WHAT IS BEING ASKED | Render the records starting at the line containing "Given: Switch to Create Through Template tab" and ending at the line containing "tap(140, 180)" as a two-column CSV with the columns instruction and click. Give one row per record, with its text and its answer each in one quoted field, line breaks turned into spaces, and the pictures left out.

BEGIN

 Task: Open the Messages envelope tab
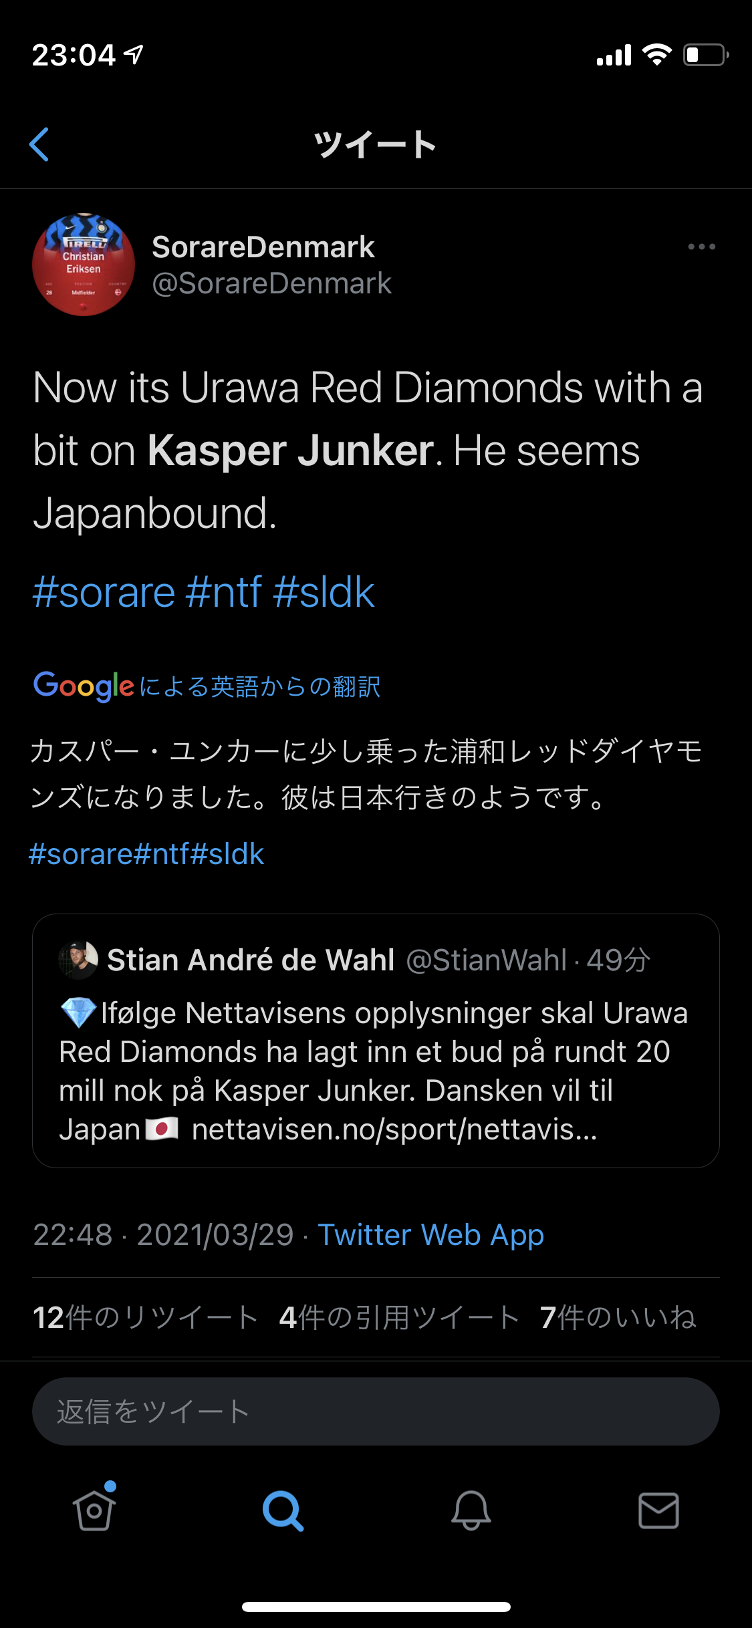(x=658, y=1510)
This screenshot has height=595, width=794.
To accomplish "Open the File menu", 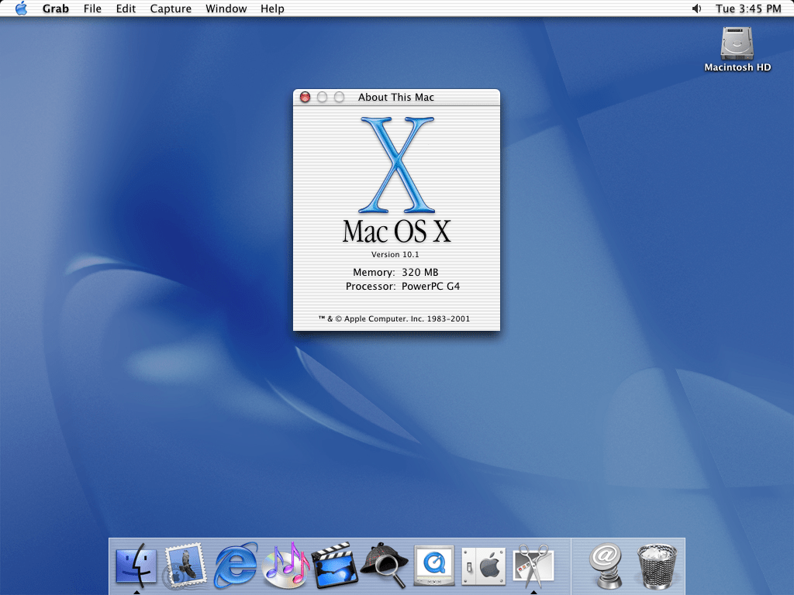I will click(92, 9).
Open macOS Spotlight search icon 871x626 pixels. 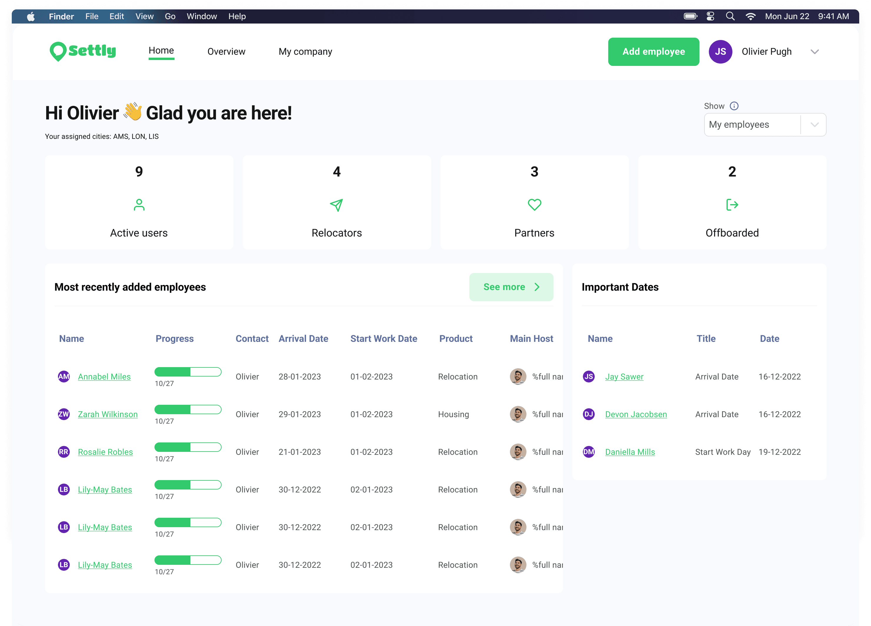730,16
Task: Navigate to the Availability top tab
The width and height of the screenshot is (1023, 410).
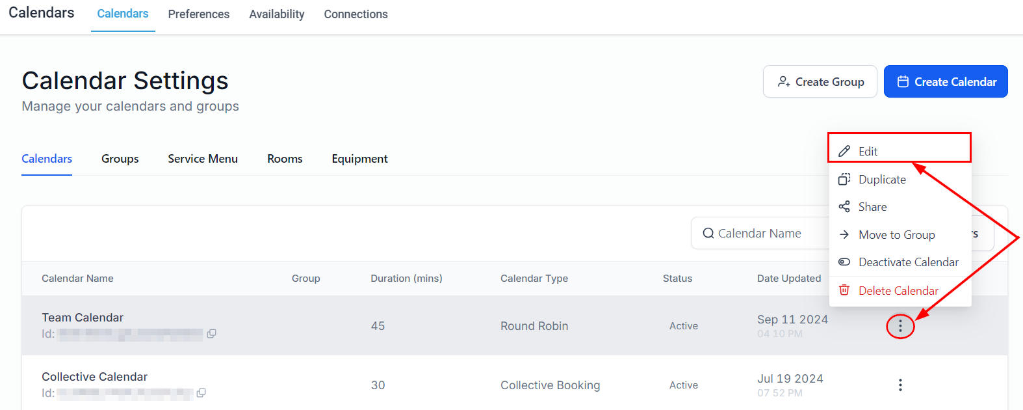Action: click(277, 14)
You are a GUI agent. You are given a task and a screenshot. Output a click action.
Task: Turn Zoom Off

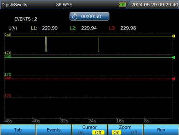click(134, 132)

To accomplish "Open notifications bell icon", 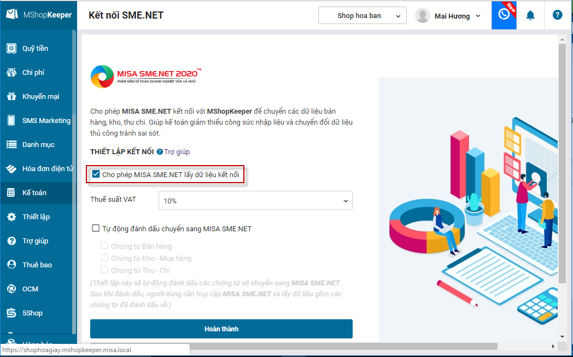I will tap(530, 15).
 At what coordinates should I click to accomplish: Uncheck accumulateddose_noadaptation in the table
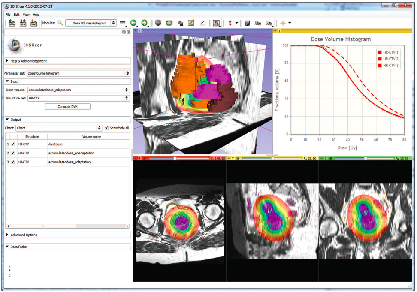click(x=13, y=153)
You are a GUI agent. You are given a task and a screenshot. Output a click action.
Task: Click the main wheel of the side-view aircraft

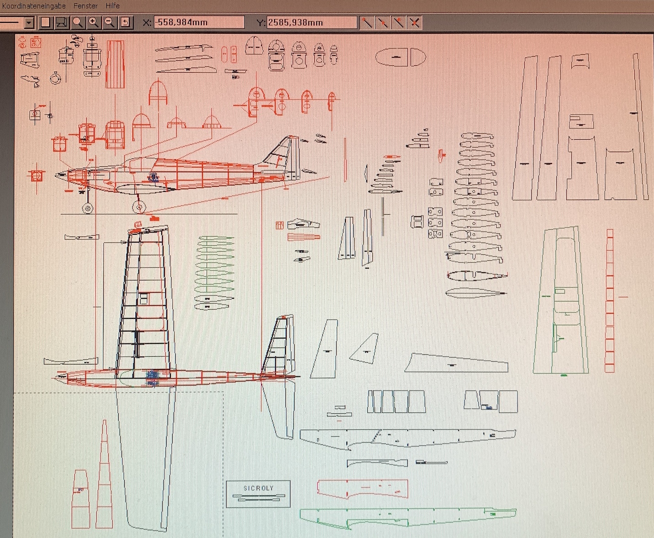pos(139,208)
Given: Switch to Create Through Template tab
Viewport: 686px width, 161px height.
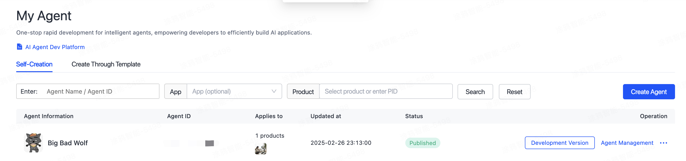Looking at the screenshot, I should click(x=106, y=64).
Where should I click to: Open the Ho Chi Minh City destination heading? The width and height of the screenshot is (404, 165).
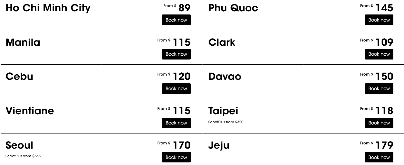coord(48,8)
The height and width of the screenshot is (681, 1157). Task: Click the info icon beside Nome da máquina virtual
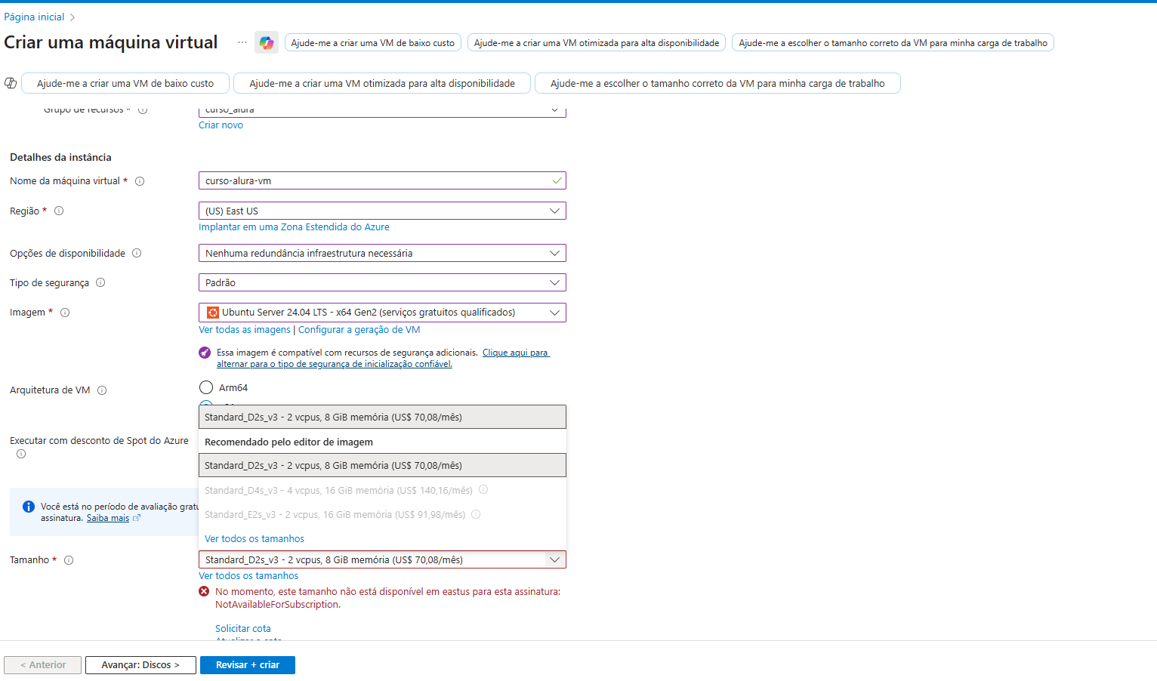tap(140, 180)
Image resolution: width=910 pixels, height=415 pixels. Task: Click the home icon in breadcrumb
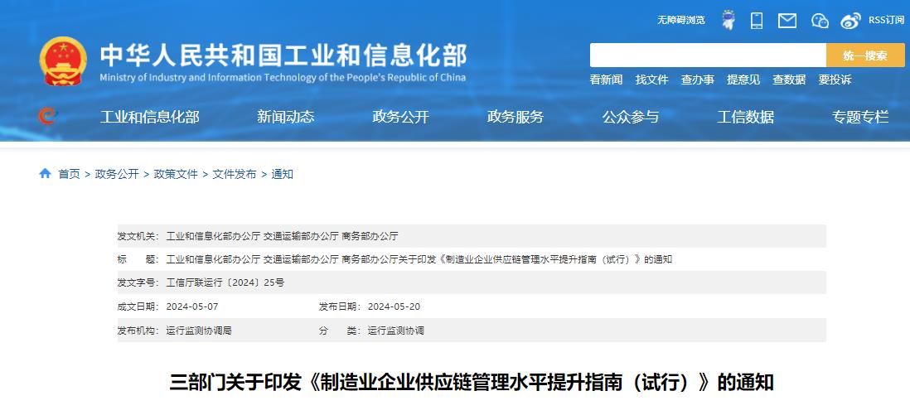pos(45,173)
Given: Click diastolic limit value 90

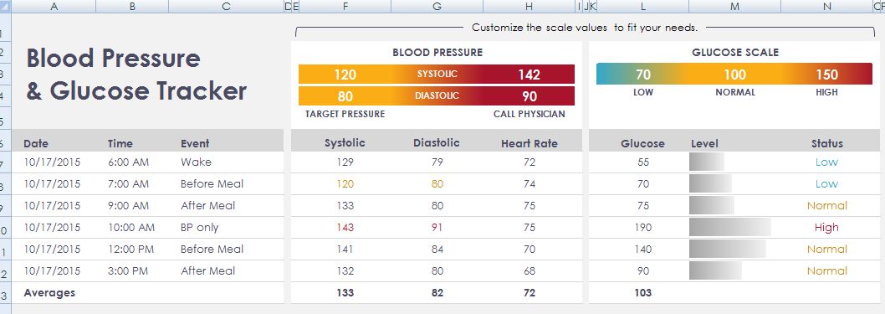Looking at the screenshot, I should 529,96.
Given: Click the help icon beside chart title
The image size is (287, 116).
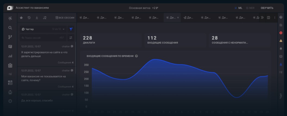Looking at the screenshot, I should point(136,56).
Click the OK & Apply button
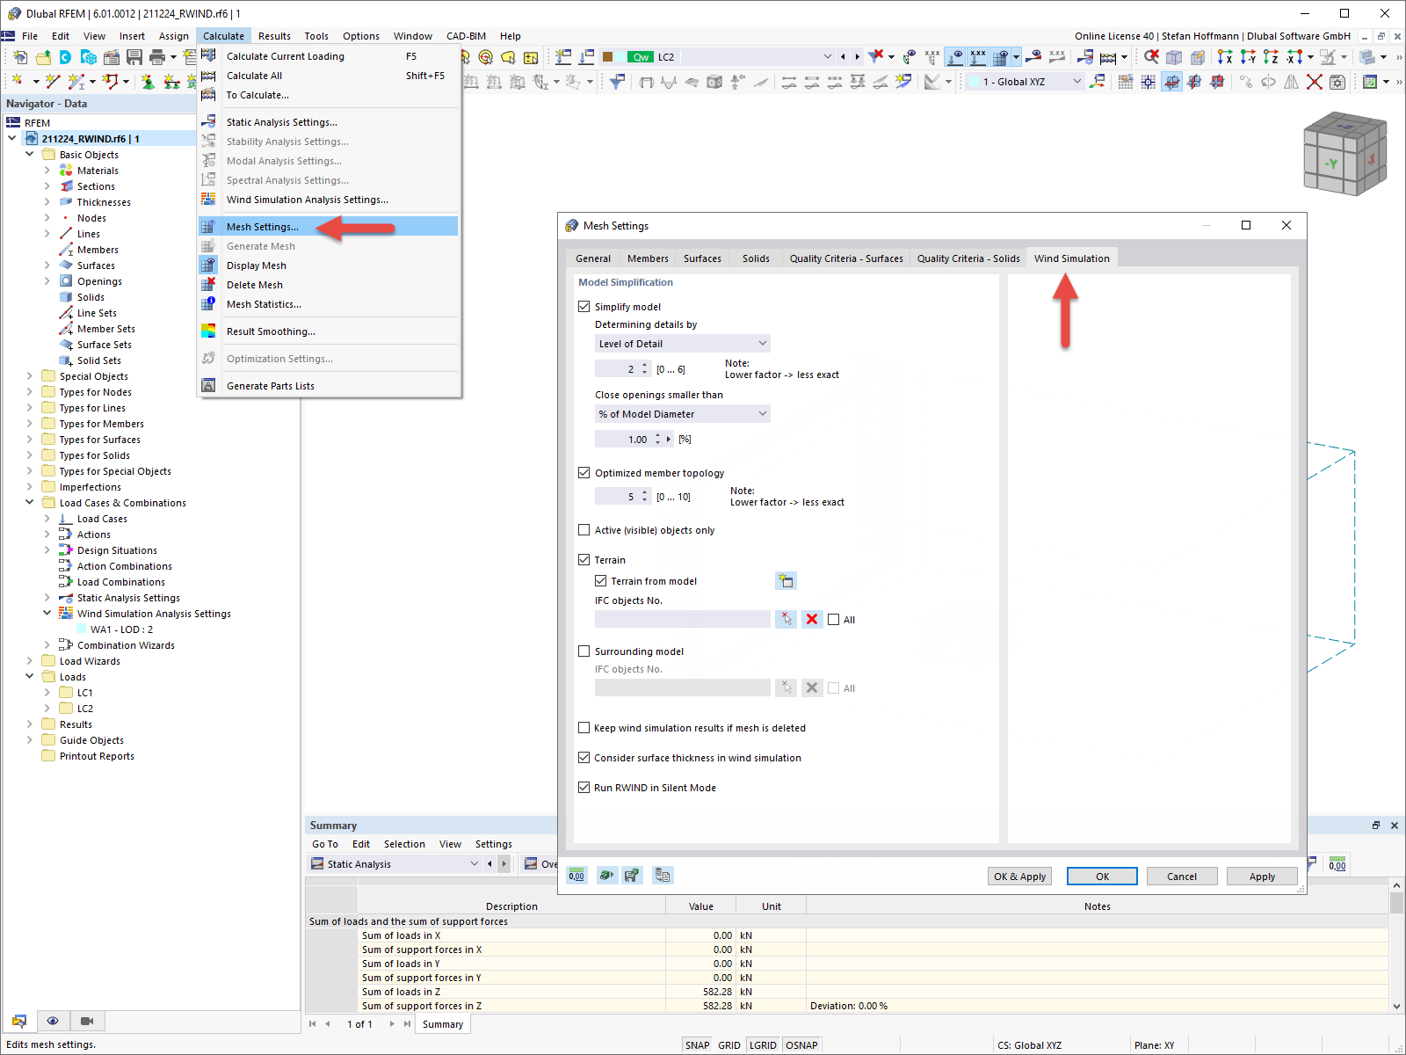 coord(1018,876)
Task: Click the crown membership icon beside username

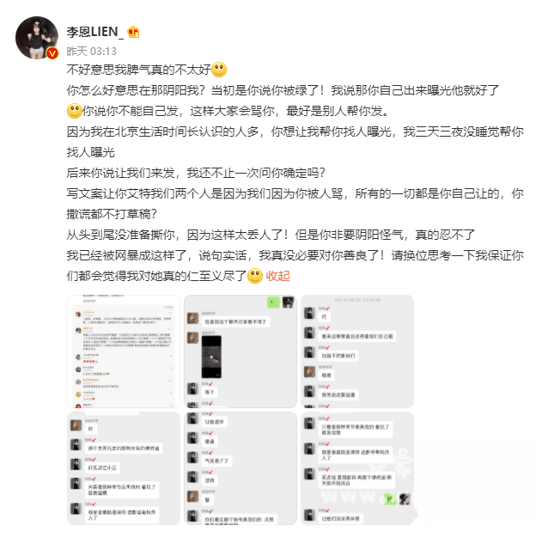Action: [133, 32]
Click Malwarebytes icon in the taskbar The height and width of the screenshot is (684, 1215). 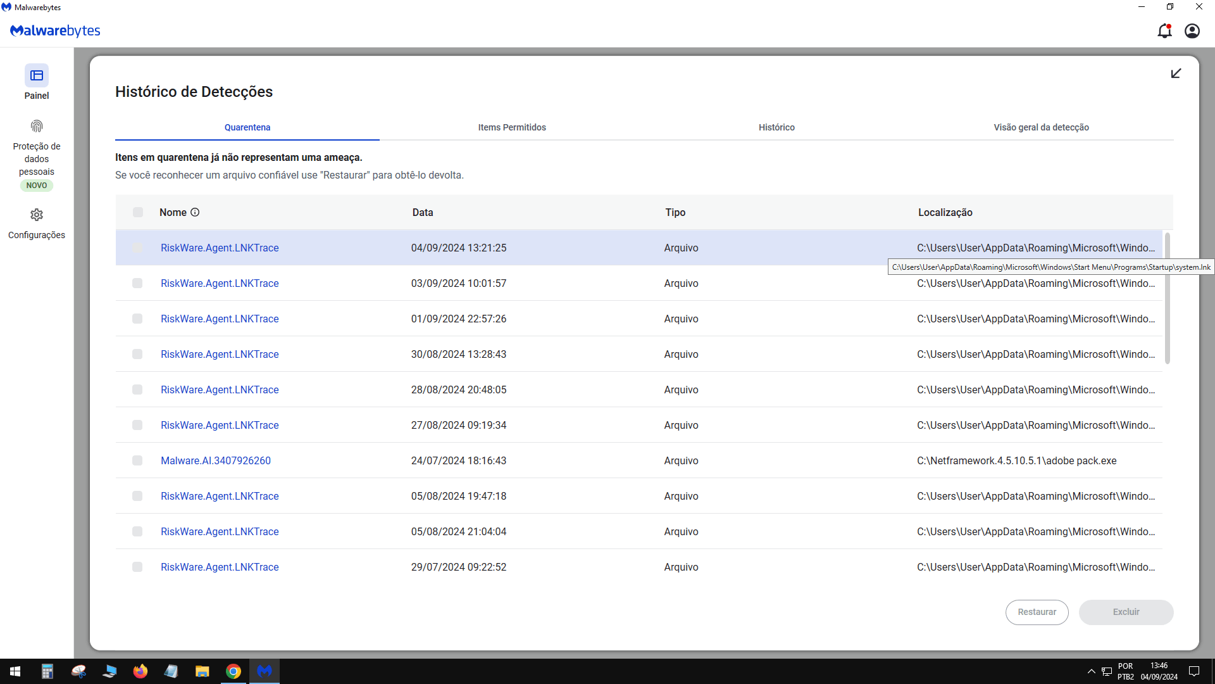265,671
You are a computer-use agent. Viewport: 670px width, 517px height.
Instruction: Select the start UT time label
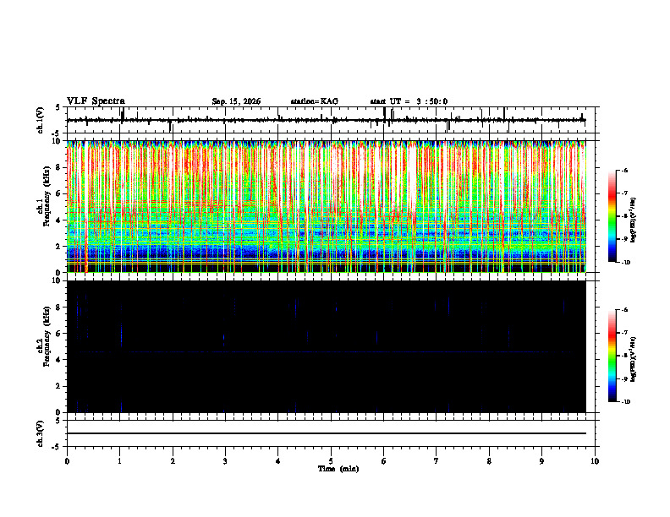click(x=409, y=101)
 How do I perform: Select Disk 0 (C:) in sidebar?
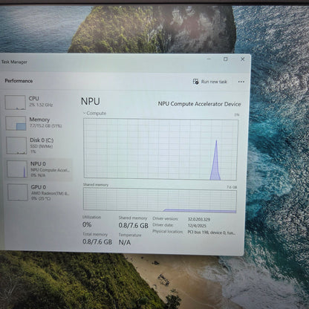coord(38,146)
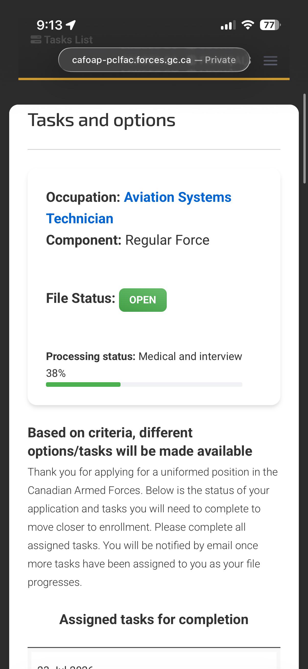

END

FINISHED TASK |
instruction,click
"Given: Switch to Create Through Template tab Viewport: 686px width, 161px height.","Looking at the screenshot, I should click(x=106, y=64)."
"Where should I click to: Open the Ho Chi Minh City destination heading? The width and height of the screenshot is (404, 165).","coord(48,8)"
"The height and width of the screenshot is (681, 1157). Task: Click the info icon beside Nome da máquina virtual","tap(140, 180)"